> _INFORMATION SUPPLIED_
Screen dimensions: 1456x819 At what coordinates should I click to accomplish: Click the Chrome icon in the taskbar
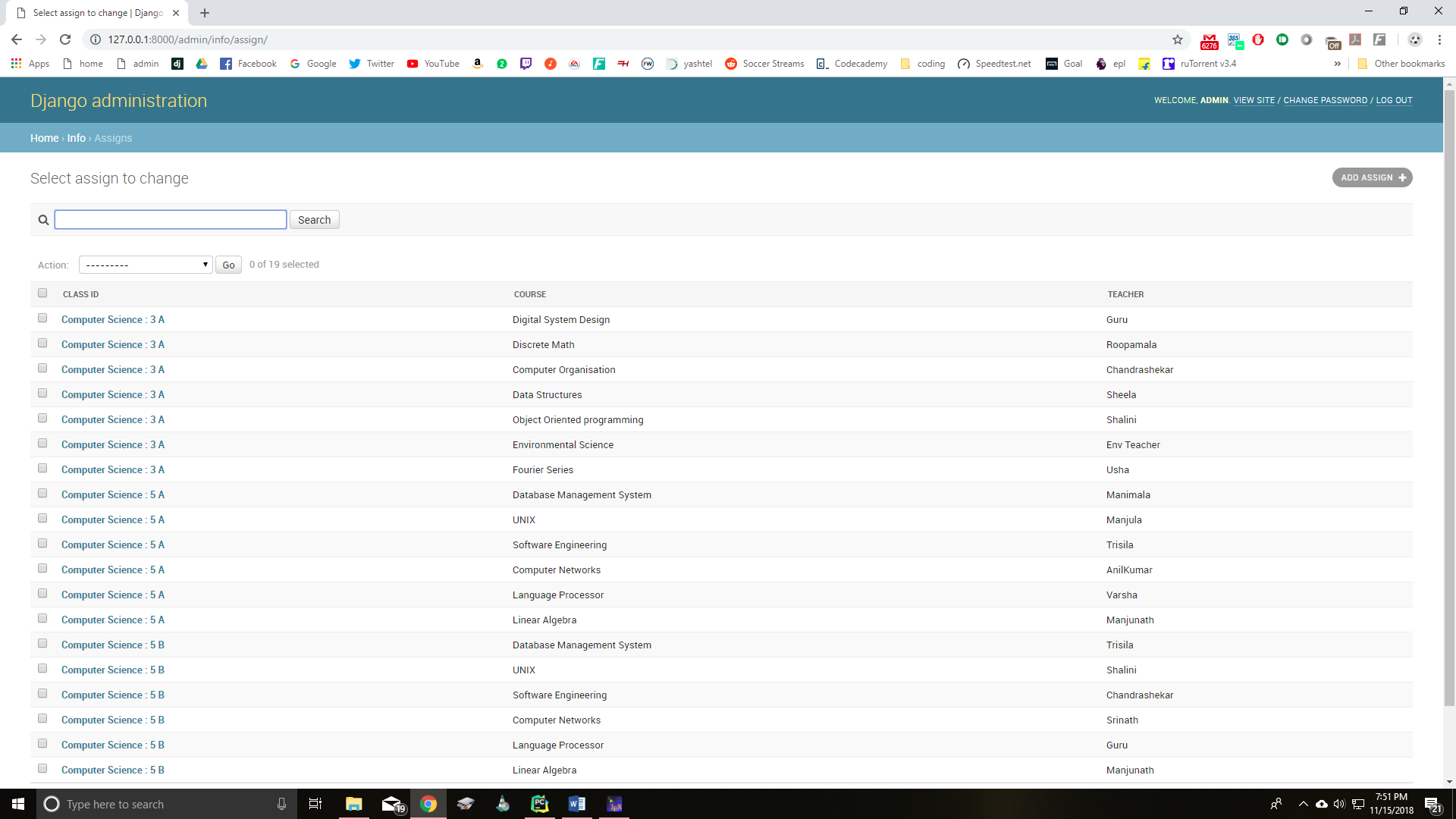428,804
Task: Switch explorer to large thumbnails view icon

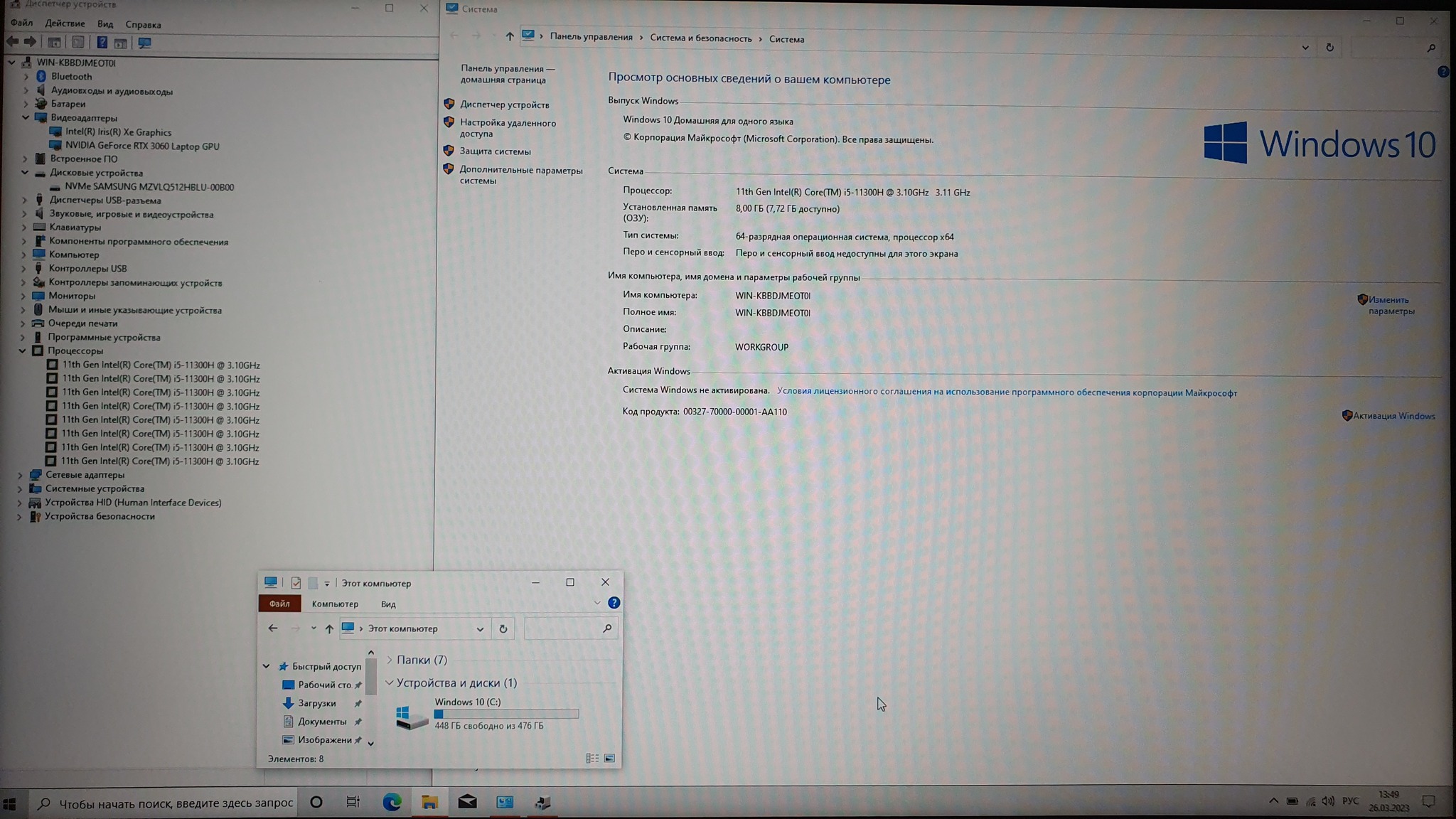Action: tap(609, 759)
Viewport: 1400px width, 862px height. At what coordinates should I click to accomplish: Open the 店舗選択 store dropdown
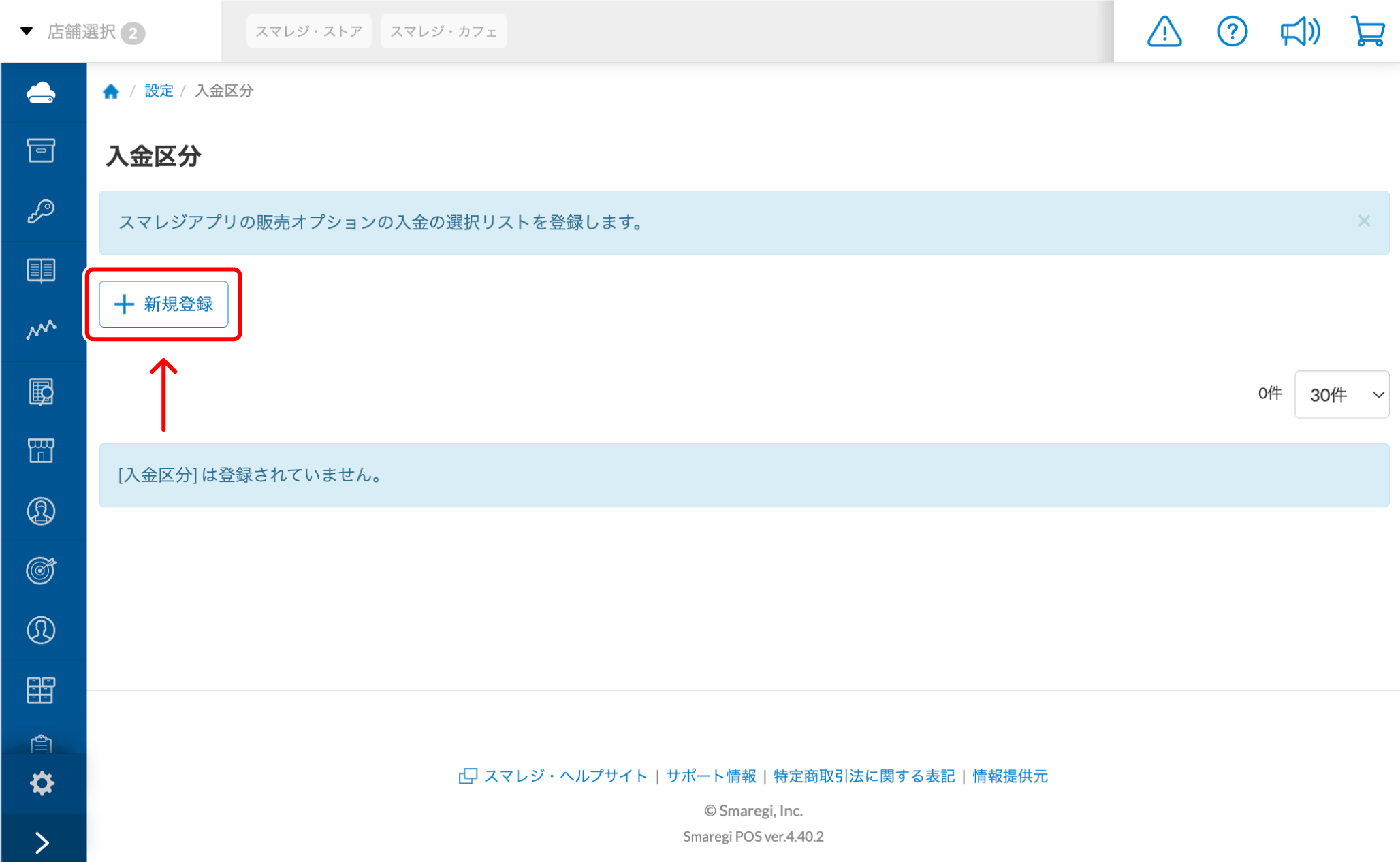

> _TASK DETAILS_
Copy out the data above exactly, except the pictures.

> _COMPLETED TASK_
Screen dimensions: 1456x819 At what coordinates should I click to accomplish: Click the Chrome icon in the taskbar
428,804
Task: Switch explorer to large thumbnails view icon

Action: tap(609, 759)
Viewport: 1400px width, 862px height. At what coordinates should I click to accomplish: Open the 店舗選択 store dropdown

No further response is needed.